* _WHAT YOU NEED TO DO_: Return the records that follow, unchanged and complete.

* _DATASET RECORDS_:
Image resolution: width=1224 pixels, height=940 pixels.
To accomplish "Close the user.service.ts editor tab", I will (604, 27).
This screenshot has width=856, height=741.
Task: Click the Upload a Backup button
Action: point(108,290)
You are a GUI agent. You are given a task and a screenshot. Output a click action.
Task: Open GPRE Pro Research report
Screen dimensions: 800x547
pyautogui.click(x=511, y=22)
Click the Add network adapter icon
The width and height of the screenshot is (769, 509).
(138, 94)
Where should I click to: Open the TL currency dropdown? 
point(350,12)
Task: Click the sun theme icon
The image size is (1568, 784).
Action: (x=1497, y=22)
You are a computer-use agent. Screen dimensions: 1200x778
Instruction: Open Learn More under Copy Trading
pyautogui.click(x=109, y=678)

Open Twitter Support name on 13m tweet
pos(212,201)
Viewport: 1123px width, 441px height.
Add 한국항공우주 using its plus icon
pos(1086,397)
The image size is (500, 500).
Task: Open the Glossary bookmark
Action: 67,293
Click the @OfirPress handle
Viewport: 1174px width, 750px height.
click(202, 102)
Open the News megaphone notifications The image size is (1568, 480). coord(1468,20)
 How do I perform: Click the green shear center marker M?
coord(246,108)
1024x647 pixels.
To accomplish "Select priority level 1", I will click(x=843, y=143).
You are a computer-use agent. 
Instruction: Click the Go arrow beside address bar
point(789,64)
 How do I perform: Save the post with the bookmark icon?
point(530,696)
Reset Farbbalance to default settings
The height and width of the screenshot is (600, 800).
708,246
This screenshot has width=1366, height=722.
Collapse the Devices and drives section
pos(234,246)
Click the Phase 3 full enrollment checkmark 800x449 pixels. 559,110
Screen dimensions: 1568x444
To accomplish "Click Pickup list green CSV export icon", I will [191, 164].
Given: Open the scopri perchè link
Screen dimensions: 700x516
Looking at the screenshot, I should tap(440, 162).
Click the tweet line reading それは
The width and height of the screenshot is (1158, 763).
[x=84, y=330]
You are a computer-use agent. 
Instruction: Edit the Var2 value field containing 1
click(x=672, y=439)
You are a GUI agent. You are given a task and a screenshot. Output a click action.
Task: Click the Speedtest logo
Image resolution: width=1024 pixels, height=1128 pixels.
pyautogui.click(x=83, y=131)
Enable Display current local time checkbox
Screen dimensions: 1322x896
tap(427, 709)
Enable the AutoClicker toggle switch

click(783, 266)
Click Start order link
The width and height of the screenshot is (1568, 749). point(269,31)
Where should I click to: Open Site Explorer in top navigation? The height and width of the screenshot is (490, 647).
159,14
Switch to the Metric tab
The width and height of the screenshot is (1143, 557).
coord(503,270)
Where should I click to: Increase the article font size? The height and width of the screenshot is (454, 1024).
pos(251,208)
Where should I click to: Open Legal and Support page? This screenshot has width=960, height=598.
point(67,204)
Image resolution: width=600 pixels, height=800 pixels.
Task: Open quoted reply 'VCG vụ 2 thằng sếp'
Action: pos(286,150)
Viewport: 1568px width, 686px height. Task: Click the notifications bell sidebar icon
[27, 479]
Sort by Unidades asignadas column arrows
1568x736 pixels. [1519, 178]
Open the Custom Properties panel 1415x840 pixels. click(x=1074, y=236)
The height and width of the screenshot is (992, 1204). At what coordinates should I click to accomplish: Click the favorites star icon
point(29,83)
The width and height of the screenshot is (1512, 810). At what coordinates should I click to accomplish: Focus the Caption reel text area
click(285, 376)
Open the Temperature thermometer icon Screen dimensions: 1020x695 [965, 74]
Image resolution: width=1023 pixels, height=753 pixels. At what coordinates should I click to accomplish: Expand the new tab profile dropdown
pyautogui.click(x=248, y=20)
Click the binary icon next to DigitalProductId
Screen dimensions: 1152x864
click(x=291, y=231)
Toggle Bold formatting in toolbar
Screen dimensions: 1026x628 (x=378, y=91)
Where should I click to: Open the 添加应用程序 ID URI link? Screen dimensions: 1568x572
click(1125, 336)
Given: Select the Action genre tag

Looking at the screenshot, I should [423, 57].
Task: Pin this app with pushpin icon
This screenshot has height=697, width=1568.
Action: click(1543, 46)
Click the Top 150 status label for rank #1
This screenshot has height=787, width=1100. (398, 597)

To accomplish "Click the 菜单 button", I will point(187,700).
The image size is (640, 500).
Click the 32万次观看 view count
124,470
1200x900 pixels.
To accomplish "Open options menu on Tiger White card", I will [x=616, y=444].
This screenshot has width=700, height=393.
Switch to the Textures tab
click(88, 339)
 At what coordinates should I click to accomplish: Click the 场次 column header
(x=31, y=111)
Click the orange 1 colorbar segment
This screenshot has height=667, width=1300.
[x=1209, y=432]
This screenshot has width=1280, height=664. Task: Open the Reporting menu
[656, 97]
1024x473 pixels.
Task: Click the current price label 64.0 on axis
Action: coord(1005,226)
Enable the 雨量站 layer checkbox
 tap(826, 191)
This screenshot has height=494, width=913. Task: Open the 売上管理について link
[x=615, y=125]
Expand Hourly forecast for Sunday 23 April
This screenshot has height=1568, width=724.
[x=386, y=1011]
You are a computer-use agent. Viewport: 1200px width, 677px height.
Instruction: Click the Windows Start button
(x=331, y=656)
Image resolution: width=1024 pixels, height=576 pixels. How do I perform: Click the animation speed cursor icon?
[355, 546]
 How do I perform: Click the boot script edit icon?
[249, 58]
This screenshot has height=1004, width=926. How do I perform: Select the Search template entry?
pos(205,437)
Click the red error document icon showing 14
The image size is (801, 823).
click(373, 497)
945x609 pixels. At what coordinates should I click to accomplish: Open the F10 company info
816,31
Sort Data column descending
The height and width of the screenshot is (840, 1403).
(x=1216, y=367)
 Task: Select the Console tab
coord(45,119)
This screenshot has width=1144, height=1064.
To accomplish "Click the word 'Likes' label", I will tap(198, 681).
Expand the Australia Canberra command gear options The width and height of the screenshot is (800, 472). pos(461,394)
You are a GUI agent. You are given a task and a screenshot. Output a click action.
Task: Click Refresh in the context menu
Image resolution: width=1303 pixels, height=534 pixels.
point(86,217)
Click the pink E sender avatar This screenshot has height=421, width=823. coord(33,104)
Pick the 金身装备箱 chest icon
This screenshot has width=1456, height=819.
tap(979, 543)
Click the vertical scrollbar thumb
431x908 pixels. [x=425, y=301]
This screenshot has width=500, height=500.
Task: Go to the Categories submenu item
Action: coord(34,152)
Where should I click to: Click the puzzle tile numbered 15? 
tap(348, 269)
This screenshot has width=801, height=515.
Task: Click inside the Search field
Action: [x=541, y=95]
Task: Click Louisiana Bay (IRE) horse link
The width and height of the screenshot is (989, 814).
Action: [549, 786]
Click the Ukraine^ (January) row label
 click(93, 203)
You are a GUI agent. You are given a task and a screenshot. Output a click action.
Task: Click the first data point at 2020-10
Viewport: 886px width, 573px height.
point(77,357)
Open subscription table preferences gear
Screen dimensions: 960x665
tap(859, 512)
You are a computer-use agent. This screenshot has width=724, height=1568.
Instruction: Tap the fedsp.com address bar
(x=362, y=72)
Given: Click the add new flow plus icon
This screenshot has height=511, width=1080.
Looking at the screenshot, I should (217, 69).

* _TASK SOLUTION_:
Image resolution: width=1224 pixels, height=940 pixels.
To accomplish "Close the user.service.ts editor tab", I will (604, 27).
This screenshot has width=856, height=741.
Task: Click the Upload a Backup button
Action: point(108,290)
You are a GUI agent. You are given a task and a screenshot. Output a click action.
Task: Open GPRE Pro Research report
Screen dimensions: 800x547
pyautogui.click(x=511, y=22)
Click the Add network adapter icon
The width and height of the screenshot is (769, 509).
(138, 94)
Where should I click to: Open the TL currency dropdown? 
point(350,12)
Task: Click the sun theme icon
The image size is (1568, 784).
Action: (x=1497, y=22)
You are a computer-use agent. Screen dimensions: 1200x778
Instruction: Open Learn More under Copy Trading
pyautogui.click(x=109, y=678)

Open Twitter Support name on 13m tweet
pos(212,201)
Viewport: 1123px width, 441px height.
Add 한국항공우주 using its plus icon
pos(1086,397)
The image size is (500, 500).
Task: Open the Glossary bookmark
Action: 67,293
Click the @OfirPress handle
Viewport: 1174px width, 750px height.
click(202, 102)
Open the News megaphone notifications The image size is (1568, 480). coord(1468,20)
 How do I perform: Click the green shear center marker M?
coord(246,108)
1024x647 pixels.
To accomplish "Select priority level 1", I will click(x=843, y=143).
You are a computer-use agent. 
Instruction: Click the Go arrow beside address bar
point(789,64)
 How do I perform: Save the post with the bookmark icon?
point(530,696)
Reset Farbbalance to default settings
The height and width of the screenshot is (600, 800).
708,246
This screenshot has width=1366, height=722.
Collapse the Devices and drives section
pos(234,246)
Click the Phase 3 full enrollment checkmark 800x449 pixels. 559,110
Screen dimensions: 1568x444
To accomplish "Click Pickup list green CSV export icon", I will [191, 164].
Given: Open the scopri perchè link
Screen dimensions: 700x516
Looking at the screenshot, I should tap(440, 162).
Click the tweet line reading それは
The width and height of the screenshot is (1158, 763).
[x=84, y=330]
You are a computer-use agent. 
Instruction: Edit the Var2 value field containing 1
click(x=672, y=439)
You are a GUI agent. You are given a task and a screenshot. Output a click action.
Task: Click the Speedtest logo
Image resolution: width=1024 pixels, height=1128 pixels.
pyautogui.click(x=83, y=131)
Enable Display current local time checkbox
Screen dimensions: 1322x896
tap(427, 709)
Enable the AutoClicker toggle switch

click(783, 266)
Click Start order link
The width and height of the screenshot is (1568, 749). point(269,31)
Where should I click to: Open Site Explorer in top navigation? The height and width of the screenshot is (490, 647).
159,14
Switch to the Metric tab
The width and height of the screenshot is (1143, 557).
coord(503,270)
Where should I click to: Increase the article font size? The height and width of the screenshot is (454, 1024).
pos(251,208)
Where should I click to: Open Legal and Support page? This screenshot has width=960, height=598.
point(67,204)
Image resolution: width=600 pixels, height=800 pixels.
Task: Open quoted reply 'VCG vụ 2 thằng sếp'
Action: pos(286,150)
Viewport: 1568px width, 686px height. Task: Click the notifications bell sidebar icon
[27, 479]
Sort by Unidades asignadas column arrows
1568x736 pixels. [1519, 178]
Open the Custom Properties panel 1415x840 pixels. click(x=1074, y=236)
The height and width of the screenshot is (992, 1204). At what coordinates should I click to accomplish: Click the favorites star icon
point(29,83)
The width and height of the screenshot is (1512, 810). At what coordinates should I click to accomplish: Focus the Caption reel text area
click(285, 376)
Open the Temperature thermometer icon Screen dimensions: 1020x695 [965, 74]
Image resolution: width=1023 pixels, height=753 pixels. At what coordinates should I click to accomplish: Expand the new tab profile dropdown
pyautogui.click(x=248, y=20)
Click the binary icon next to DigitalProductId
Screen dimensions: 1152x864
click(x=291, y=231)
Toggle Bold formatting in toolbar
Screen dimensions: 1026x628 (x=378, y=91)
Where should I click to: Open the 添加应用程序 ID URI link? Screen dimensions: 1568x572
click(1125, 336)
Given: Select the Action genre tag

Looking at the screenshot, I should [423, 57].
Task: Pin this app with pushpin icon
This screenshot has height=697, width=1568.
Action: click(1543, 46)
Click the Top 150 status label for rank #1
This screenshot has height=787, width=1100. (398, 597)

To accomplish "Click the 菜单 button", I will point(187,700).
The image size is (640, 500).
Click the 32万次观看 view count
124,470
1200x900 pixels.
To accomplish "Open options menu on Tiger White card", I will [x=616, y=444].
This screenshot has width=700, height=393.
Switch to the Textures tab
click(88, 339)
 At what coordinates should I click to accomplish: Click the 场次 column header
(x=31, y=111)
Click the orange 1 colorbar segment
This screenshot has height=667, width=1300.
[x=1209, y=432]
This screenshot has width=1280, height=664. Task: Open the Reporting menu
[656, 97]
1024x473 pixels.
Task: Click the current price label 64.0 on axis
Action: coord(1005,226)
Enable the 雨量站 layer checkbox
 tap(826, 191)
This screenshot has height=494, width=913. Task: Open the 売上管理について link
[x=615, y=125]
Expand Hourly forecast for Sunday 23 April
This screenshot has height=1568, width=724.
[x=386, y=1011]
You are a computer-use agent. Viewport: 1200px width, 677px height.
Instruction: Click the Windows Start button
(x=331, y=656)
Image resolution: width=1024 pixels, height=576 pixels. How do I perform: Click the animation speed cursor icon?
[355, 546]
 How do I perform: Click the boot script edit icon?
[249, 58]
This screenshot has height=1004, width=926. How do I perform: Select the Search template entry?
pos(205,437)
Click the red error document icon showing 14
The image size is (801, 823).
click(373, 497)
945x609 pixels. At what coordinates should I click to accomplish: Open the F10 company info
816,31
Sort Data column descending
The height and width of the screenshot is (840, 1403).
(x=1216, y=367)
 Task: Select the Console tab
coord(45,119)
This screenshot has width=1144, height=1064.
To accomplish "Click the word 'Likes' label", I will tap(198, 681).
Expand the Australia Canberra command gear options The width and height of the screenshot is (800, 472). pos(461,394)
You are a GUI agent. You are given a task and a screenshot. Output a click action.
Task: Click Refresh in the context menu
Image resolution: width=1303 pixels, height=534 pixels.
point(86,217)
Click the pink E sender avatar This screenshot has height=421, width=823. coord(33,104)
Pick the 金身装备箱 chest icon
This screenshot has width=1456, height=819.
tap(979, 543)
Click the vertical scrollbar thumb
431x908 pixels. [x=425, y=301]
This screenshot has width=500, height=500.
Task: Go to the Categories submenu item
Action: coord(34,152)
Where should I click to: Click the puzzle tile numbered 15? 
tap(348, 269)
This screenshot has width=801, height=515.
Task: Click inside the Search field
Action: [x=541, y=95]
Task: Click Louisiana Bay (IRE) horse link
The width and height of the screenshot is (989, 814).
Action: [549, 786]
Click the Ukraine^ (January) row label
 click(93, 203)
You are a GUI agent. You are given a task and a screenshot. Output a click action.
Task: Click the first data point at 2020-10
Viewport: 886px width, 573px height.
point(77,357)
Open subscription table preferences gear
Screen dimensions: 960x665
tap(859, 512)
You are a computer-use agent. This screenshot has width=724, height=1568.
Instruction: Tap the fedsp.com address bar
(x=362, y=72)
Given: Click the add new flow plus icon
This screenshot has height=511, width=1080.
Looking at the screenshot, I should (217, 69).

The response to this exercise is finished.